Set problem: Please write out a section of the customer history table passage below word for word, starting at "Performance of all" and ending at "suitable for btree-organizing.".

Performance of all queries was essentially bound by how fast pages could be
moved between the disk and buffers.

Issue #1:  The history rows had quite a lot of columns and the OLAP
processes used non-primary indexes, so the table was not particularly
suitable for btree-organizing.

Issue #2:  Partitioning was not an option because it would have exceeded
certain limits in Oracle (at that time, I don't know if that has changed).

Issue #3:  Although customer histories were being constantly queried, data
needed most was really an index view of the customers history, not the
details of the history itself.

Supplied records:
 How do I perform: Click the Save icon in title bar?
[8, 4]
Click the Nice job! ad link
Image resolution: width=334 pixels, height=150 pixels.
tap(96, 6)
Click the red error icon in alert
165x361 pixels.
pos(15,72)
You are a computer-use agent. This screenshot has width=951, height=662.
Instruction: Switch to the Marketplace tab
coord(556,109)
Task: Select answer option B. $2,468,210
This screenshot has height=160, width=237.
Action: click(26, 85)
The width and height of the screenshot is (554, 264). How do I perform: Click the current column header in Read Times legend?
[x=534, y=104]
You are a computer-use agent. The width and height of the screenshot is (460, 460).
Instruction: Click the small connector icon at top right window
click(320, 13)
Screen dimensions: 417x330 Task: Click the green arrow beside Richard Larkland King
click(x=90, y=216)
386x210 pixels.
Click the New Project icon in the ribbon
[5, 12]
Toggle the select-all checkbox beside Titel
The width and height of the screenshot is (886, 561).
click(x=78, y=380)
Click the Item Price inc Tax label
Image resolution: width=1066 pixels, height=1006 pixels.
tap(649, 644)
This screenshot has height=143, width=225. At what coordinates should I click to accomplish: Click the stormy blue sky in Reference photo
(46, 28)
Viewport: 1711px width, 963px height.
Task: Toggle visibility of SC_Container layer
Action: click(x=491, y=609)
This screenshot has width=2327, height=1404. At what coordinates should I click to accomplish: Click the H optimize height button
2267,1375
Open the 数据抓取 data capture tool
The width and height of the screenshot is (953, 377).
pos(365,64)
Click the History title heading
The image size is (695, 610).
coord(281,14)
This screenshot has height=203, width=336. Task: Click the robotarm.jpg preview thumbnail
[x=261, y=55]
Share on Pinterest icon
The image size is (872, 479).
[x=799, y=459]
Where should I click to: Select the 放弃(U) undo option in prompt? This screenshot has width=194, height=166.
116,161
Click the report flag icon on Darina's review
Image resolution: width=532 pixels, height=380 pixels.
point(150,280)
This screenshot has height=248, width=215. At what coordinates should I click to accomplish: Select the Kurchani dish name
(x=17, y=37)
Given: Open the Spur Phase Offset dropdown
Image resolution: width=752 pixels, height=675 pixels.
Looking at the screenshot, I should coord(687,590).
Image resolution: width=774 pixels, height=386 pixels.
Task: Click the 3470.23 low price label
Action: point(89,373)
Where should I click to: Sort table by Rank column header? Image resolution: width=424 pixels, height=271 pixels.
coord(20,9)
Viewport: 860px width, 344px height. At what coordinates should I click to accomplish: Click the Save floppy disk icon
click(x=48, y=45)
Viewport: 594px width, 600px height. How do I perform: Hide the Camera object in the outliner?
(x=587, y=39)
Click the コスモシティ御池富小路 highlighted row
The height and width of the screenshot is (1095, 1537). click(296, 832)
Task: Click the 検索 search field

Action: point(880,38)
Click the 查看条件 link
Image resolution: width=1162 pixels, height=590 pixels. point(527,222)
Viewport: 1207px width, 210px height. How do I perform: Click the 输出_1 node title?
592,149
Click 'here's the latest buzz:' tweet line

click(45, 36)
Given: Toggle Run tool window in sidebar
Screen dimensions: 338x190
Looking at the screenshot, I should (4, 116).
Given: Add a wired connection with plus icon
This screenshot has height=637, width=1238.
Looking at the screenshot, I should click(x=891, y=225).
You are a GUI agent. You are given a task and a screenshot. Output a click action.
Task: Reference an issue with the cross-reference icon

Solution below:
Performance of all queries was essentially bound by how fast pages could be
moved between the disk and buffers.

Issue #1:  The history rows had quite a lot of columns and the OLAP
processes used non-primary indexes, so the table was not particularly
suitable for btree-organizing.